TL;DR
The majority of the Earth's iron was around when the planet formed. Calculations of the mass deposited by subsequent impacts show that these impacts were comparatively insignificant in changing Earth's iron levels, making the claim false. Additionally, those impacts came from bodies originating within the Solar System - not around other stars.
In the early Solar System, over several tens of millions of years, planetesimals collided and aggregated, forming protoplanets, which subsequently accreted even more matter (Wood et al. 2006). Many of these planetesimals formed iron cores; when they impacted the young Earth, which was molten and conducive to metal segregation, that iron sank to the center, forming a core of that was ~85% iron. This segregation ended only when silicate perovskite in the mantle crystallized. This iron core remains today, and while you can argue that the iron indeed came from outer space, it was on Earth essentially since the planet was formed, which makes the claim quite false.
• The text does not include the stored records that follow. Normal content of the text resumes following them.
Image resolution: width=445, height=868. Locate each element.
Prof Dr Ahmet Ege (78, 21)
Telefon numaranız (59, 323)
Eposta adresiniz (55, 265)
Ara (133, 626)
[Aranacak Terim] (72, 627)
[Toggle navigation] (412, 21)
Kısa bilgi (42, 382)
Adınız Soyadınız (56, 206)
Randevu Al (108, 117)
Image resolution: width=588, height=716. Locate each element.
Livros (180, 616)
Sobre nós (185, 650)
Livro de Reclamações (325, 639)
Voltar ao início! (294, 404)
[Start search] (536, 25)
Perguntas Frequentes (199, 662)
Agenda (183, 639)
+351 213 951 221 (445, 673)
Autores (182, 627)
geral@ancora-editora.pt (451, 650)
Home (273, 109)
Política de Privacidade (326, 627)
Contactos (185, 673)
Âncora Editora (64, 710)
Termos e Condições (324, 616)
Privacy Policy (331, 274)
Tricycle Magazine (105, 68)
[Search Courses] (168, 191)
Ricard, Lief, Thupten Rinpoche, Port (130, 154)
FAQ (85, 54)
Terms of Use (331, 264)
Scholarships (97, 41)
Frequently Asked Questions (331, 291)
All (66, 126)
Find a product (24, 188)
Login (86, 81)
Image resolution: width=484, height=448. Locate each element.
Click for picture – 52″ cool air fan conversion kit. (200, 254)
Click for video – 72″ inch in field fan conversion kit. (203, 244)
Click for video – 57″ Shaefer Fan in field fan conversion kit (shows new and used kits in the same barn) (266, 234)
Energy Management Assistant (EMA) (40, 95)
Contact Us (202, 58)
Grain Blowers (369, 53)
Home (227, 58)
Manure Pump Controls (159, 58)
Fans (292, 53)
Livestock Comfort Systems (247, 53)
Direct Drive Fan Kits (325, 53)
To see if any large amount of iron on Earth came from space later in the planet's history, we can ask how much iron was deposited on Earth in subsequent impacts. According to the Giant Impact Hypothesis, the last major impact Earth suffered was with a protoplanet named Theia; matter thrown off by the collision subsequently formed the Moon. Assuming a reasonable value for the mass of Theia's core, and an appropriate composition, it should have deposited an insignificant amount of iron onto Earth, on the order of 1021 - 1022 kg, a couple orders of magnitude less than the iron already on Earth (Sleep 2016) (compare to Earth's mass, 5.97*1024 kg).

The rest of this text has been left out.